21.9.06

Contre pied ...de nez!

Si un parfum crée incontestablement des émotions, peut-il pour autant faire l'objet d'une protection par le droit d'auteur en ce qu'il traduirait un acte de création ? Le principe d'une telle protection semblait acquis. Et, pourtant, par une décision du 13 juin 2006, la Cour de cassation vient de le remettre en cause en jugeant que « la fragrance d'un parfum, qui procède de la simple mise en oeuvre d'un savoir-faire, ne constitue pas la création d'une forme d'expression pouvant bénéficier de la protection des oeuvres de l'esprit par le droit d'auteur » (Cass. 1re ch. civ.).

La liste des créations susceptibles d'être protégées par le droit d'auteur ne vise pas les fragrances de parfum, mais cette liste, énoncée par le Code de la propriété intellectuelle (art. L.112-2), n'est pas limitative et une telle protection a été reconnue à plusieurs reprises par les tribunaux. Ainsi, dans une affaire L'Oréal récemment jugée par la cour d'appel de Paris (arrêt du 25 janvier 2006), les magistrats ont estimé qu'un parfum est susceptible de constituer une oeuvre de l'esprit protégeable par le droit d'auteur dès lors que, révélant l'apport créatif de son auteur, il est original.

Le « nez », simple technicien

La notion d'originalité, bien connue du droit d'auteur, constitue donc le critère de référence même si son appréciation ne peut être que subjective. La Cour de cassation vient cependant de mettre un terme à cette tendance jurisprudentielle. En l'espèce, il s'agissait d'une salariée qui, ayant quitté son employeur dans des conditions conflictuelles, avait décidé de revendiquer des droits d'auteur sur les parfums qu'elle avait créés. L'enjeu était de taille puisque si elle avait obtenu gain de cause, la société qui l'employait aurait dû lui verser une redevance calculée sur la base des recettes d'exploitation du parfum objet du litige.

Toute protection d'une fragrance de parfum est-elle pour autant exclue ? Si l'on raisonnait a contrario, on pourrait soutenir qu'un parfum qui ne relève pas de la « simple mise en oeuvre d'un savoir-faire » est protégeable par le droit d'auteur. Cette interprétation nous semble peu fondée, non seulement parce que le principe énoncé par la cour présente un caractère tout à fait général, mais aussi parce qu'une telle distinction apparaît délicate à opérer.

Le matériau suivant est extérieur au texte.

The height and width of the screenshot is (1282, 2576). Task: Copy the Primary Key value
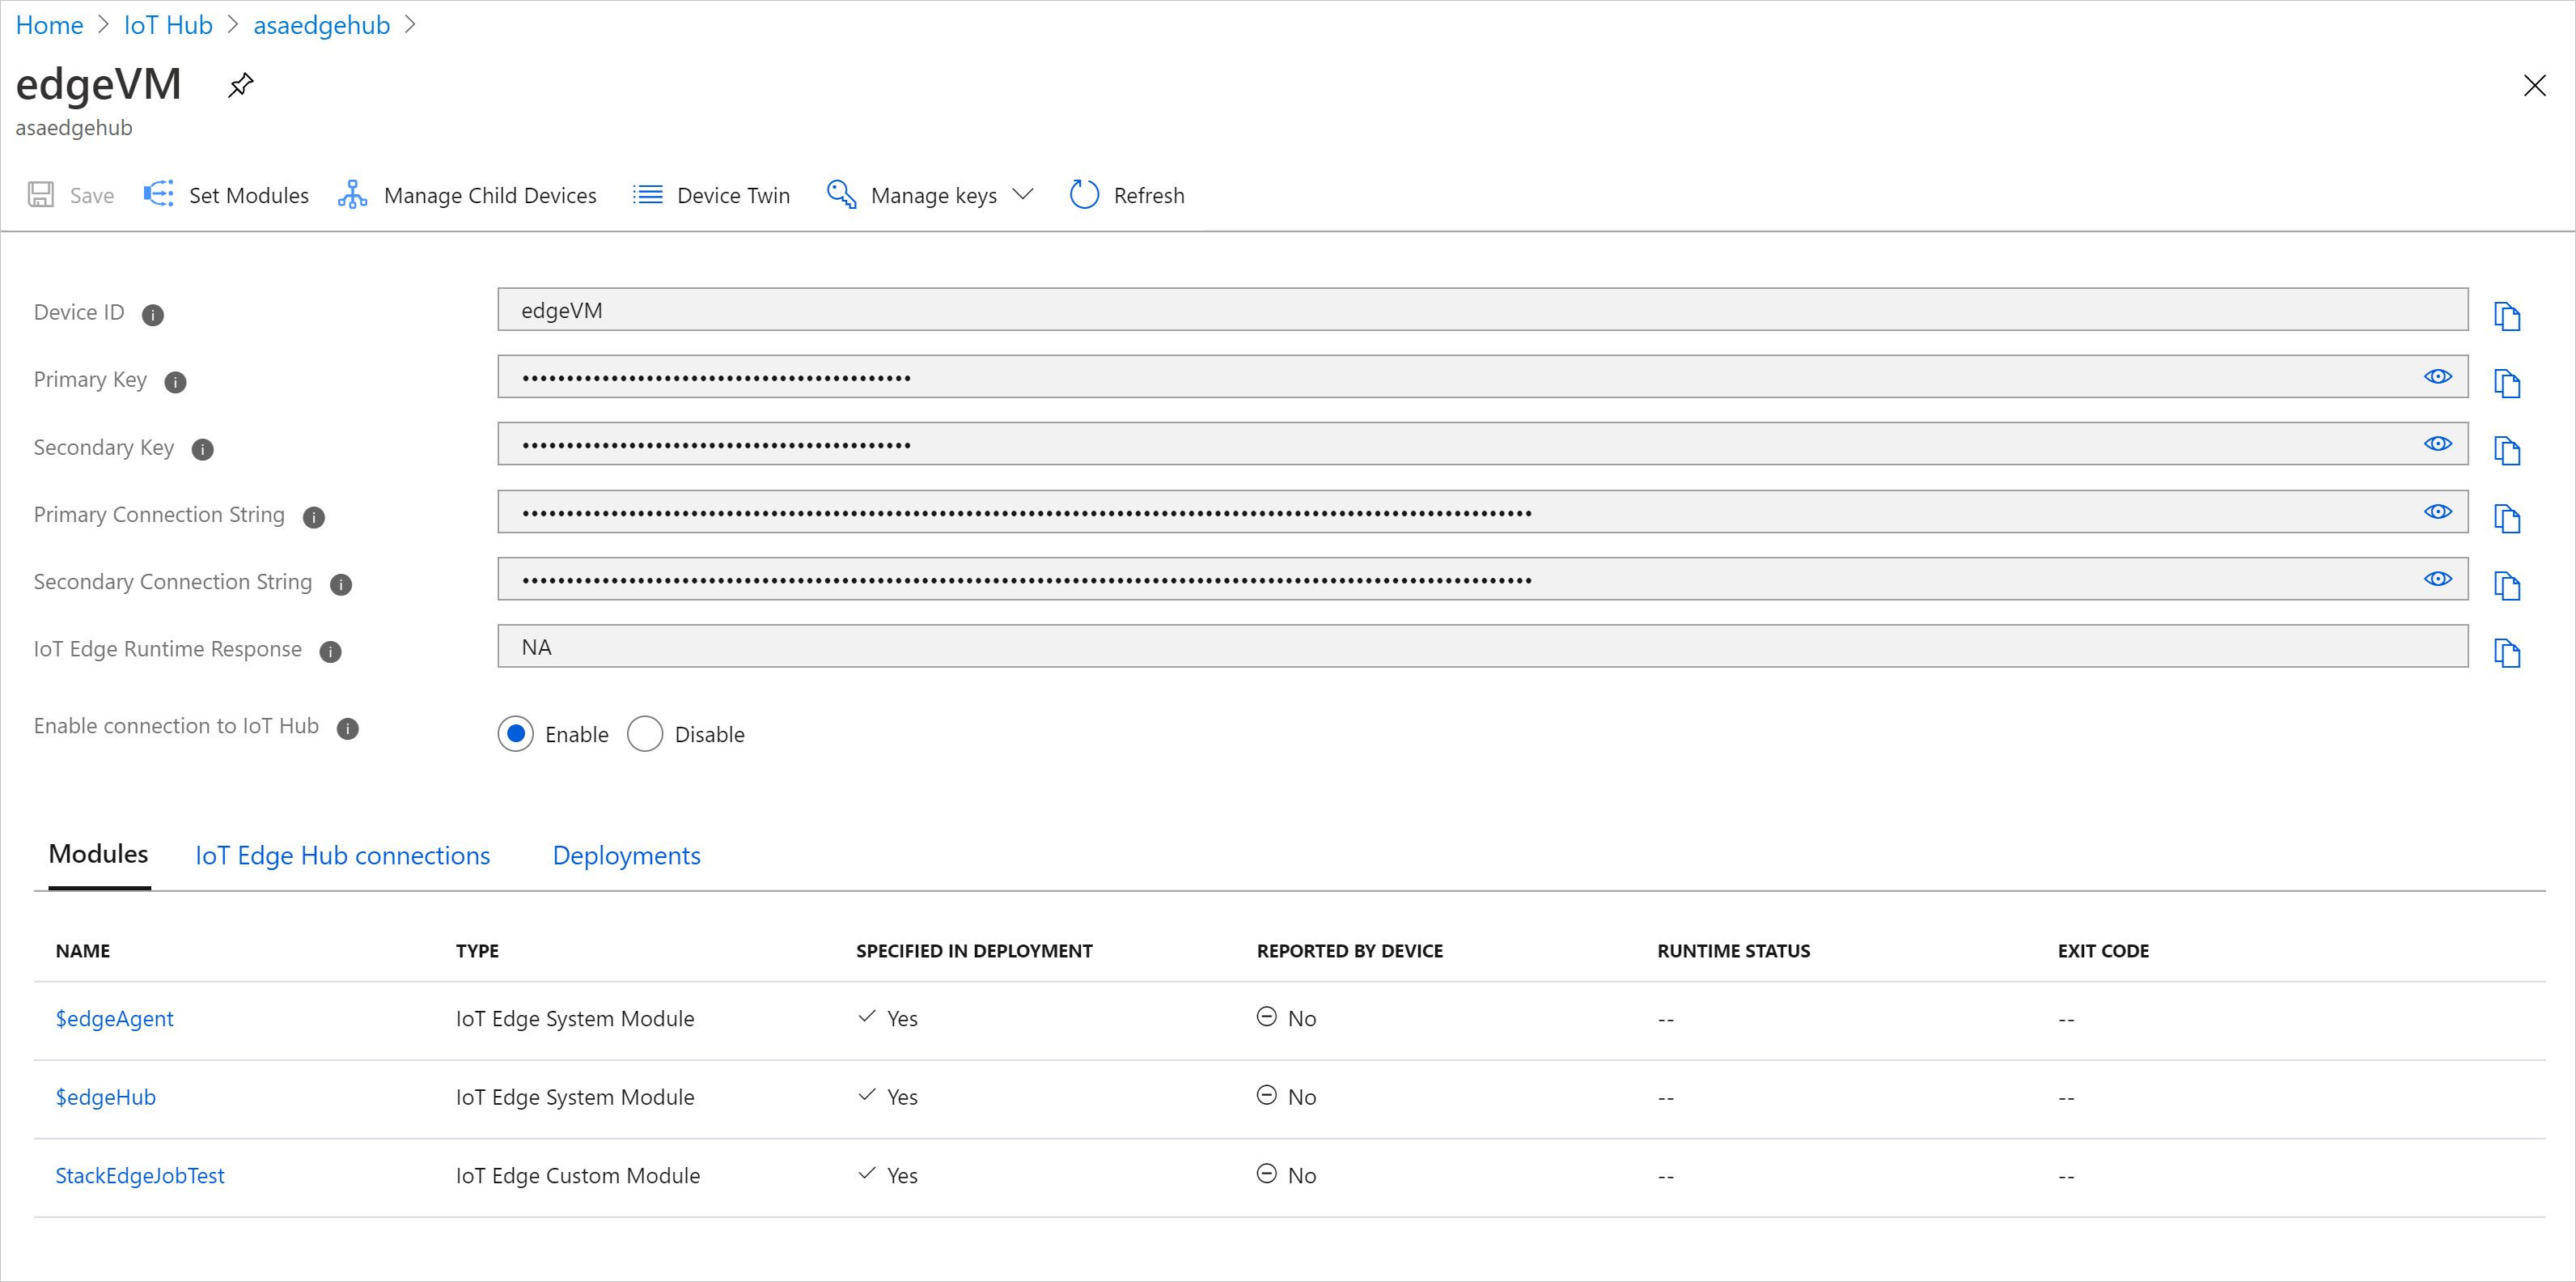(2506, 383)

A lire la décision rendue, le « nez » qui crée un parfum est relégué au rang de simple technicien, mettant en oeuvre un savoir-faire, certes grâce à son talent mais sans accéder à la qualité d'auteur. La mise au point de ce savoir-faire s'apparenterait donc à une méthode, tout comme une recette de cuisine, qui ne bénéficie pas d'une telle protection. Il est vrai qu'étendre le droit d'auteur aux parfums s'avère extrêmement délicat. Une des difficultés provient du fait que les parfums, contrairement aux couleurs, ne font pas l'objet d'une codification ou d'une traduction verbale officiellement reconnue. Une autre difficulté serait de déterminer quels sont les parfums pouvant être considérés comme originaux, et ceux qui ne le seraient pas. Car on sait qu'en matière de droit d'auteur, le mérite ou la notoriété n'ont pas d'incidence sur le droit à la protection. Le risque serait que tous les parfums soient protégeables.

Une nécessaire réforme

Le refus d'étendre la protection du droit d'auteur à un parfum semble justifié. Cependant, l'absence de protection par le droit d'auteur ne signifie pas que les fabricants de parfums soient démunis face aux contrefacteurs. Déjà, le nom d'un parfum est protégeable par le droit des marques et la forme des flacons constitue un modèle. De plus, une action reste possible sur le fondement de la concurrence déloyale et du parasitisme. Elle semble d'ailleurs parfaitement adaptée puisque le comportement déloyal consistera à profiter indûment des investissements réalisés par autrui dans la création d'un produit.

Enfin, la décision rendue par la Cour de cassation apparaît particulièrement justifiée dans le cas d'espèce. Bien que cela puisse sembler surprenant, l'existence d'un contrat de travail n'entraîne pas cession des droits d'auteur du salarié, quand bien même celui-ci a réalisé ses créations dans l'exercice de ses fonctions et avec les moyens mis à disposition par son employeur. Cette règle de droit, bien souvent invoquée lorsqu'un salarié quitte son employeur en de mauvais termes, peut avoir des effets pervers si le salarié se découvre subitement une qualité d'auteur qu'il ignorait... La décision de la cour ne remet pas en cause ce principe, mais elle met en lumière, selon nous, la nécessaire réforme du droit d'auteur sur ce point.